Copy the records below verbatim, from the line containing "Select the oct. 25 hollow data point" through the line containing "click(x=10, y=433)", including both of those lines.

··· Records for the exercise

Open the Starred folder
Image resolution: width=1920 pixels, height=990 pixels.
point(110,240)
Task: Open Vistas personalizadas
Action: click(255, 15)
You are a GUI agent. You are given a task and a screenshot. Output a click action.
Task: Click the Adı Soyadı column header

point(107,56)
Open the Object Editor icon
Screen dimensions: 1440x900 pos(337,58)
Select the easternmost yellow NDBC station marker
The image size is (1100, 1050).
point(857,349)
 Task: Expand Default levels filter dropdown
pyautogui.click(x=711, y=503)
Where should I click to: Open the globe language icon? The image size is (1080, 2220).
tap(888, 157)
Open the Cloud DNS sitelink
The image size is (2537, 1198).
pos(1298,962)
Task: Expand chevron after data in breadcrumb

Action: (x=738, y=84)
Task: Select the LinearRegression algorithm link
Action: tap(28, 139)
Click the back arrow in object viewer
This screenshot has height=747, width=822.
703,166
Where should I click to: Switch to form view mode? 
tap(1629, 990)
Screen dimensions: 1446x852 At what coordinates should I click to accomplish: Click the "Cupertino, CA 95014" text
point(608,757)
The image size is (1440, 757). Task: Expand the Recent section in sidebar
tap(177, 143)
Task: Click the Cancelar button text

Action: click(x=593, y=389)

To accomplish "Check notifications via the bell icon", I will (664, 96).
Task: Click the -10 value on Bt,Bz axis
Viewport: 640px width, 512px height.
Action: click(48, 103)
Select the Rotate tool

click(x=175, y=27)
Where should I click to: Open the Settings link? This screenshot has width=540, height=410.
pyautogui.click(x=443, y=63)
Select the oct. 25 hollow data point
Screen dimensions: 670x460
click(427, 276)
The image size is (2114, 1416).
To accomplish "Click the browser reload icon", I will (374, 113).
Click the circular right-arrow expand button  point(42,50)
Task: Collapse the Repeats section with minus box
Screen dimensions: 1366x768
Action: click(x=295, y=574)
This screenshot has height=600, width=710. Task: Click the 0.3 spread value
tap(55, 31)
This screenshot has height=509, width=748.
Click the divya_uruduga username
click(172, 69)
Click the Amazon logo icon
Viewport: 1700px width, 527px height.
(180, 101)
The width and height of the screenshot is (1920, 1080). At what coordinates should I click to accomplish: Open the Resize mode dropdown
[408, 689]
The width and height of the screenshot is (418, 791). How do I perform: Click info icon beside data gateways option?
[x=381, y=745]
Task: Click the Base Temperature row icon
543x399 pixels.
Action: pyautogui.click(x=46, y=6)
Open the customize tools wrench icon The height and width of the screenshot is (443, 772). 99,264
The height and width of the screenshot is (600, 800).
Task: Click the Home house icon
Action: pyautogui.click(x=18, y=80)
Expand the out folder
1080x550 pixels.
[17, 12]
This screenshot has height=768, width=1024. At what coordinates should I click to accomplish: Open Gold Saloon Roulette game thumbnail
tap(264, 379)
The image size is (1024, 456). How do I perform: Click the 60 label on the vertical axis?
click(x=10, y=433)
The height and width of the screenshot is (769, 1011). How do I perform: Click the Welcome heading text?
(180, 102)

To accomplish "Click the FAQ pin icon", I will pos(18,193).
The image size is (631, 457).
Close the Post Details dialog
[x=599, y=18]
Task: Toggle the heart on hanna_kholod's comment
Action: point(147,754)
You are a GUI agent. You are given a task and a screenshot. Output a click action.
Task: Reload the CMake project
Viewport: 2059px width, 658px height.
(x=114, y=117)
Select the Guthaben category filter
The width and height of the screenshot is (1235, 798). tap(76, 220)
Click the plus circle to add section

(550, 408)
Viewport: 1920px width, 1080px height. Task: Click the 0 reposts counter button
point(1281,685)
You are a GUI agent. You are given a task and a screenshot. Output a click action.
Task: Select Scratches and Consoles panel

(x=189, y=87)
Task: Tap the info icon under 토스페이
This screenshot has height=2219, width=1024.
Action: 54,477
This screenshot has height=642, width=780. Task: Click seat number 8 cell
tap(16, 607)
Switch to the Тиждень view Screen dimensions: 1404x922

······

Result for this exercise =>
Select the oct. 25 hollow data point
Screen dimensions: 670x460
click(427, 276)
The image size is (2114, 1416).
To accomplish "Click the browser reload icon", I will (374, 113).
Click the circular right-arrow expand button  point(42,50)
Task: Collapse the Repeats section with minus box
Screen dimensions: 1366x768
Action: click(x=295, y=574)
This screenshot has height=600, width=710. Task: Click the 0.3 spread value
tap(55, 31)
This screenshot has height=509, width=748.
Click the divya_uruduga username
click(172, 69)
Click the Amazon logo icon
Viewport: 1700px width, 527px height.
(180, 101)
The width and height of the screenshot is (1920, 1080). At what coordinates should I click to accomplish: Open the Resize mode dropdown
[408, 689]
The width and height of the screenshot is (418, 791). How do I perform: Click info icon beside data gateways option?
[x=381, y=745]
Task: Click the Base Temperature row icon
543x399 pixels.
Action: pyautogui.click(x=46, y=6)
Open the customize tools wrench icon The height and width of the screenshot is (443, 772). 99,264
The height and width of the screenshot is (600, 800).
Task: Click the Home house icon
Action: pyautogui.click(x=18, y=80)
Expand the out folder
1080x550 pixels.
[17, 12]
This screenshot has height=768, width=1024. At what coordinates should I click to accomplish: Open Gold Saloon Roulette game thumbnail
tap(264, 379)
The image size is (1024, 456). How do I perform: Click the 60 label on the vertical axis?
click(x=10, y=433)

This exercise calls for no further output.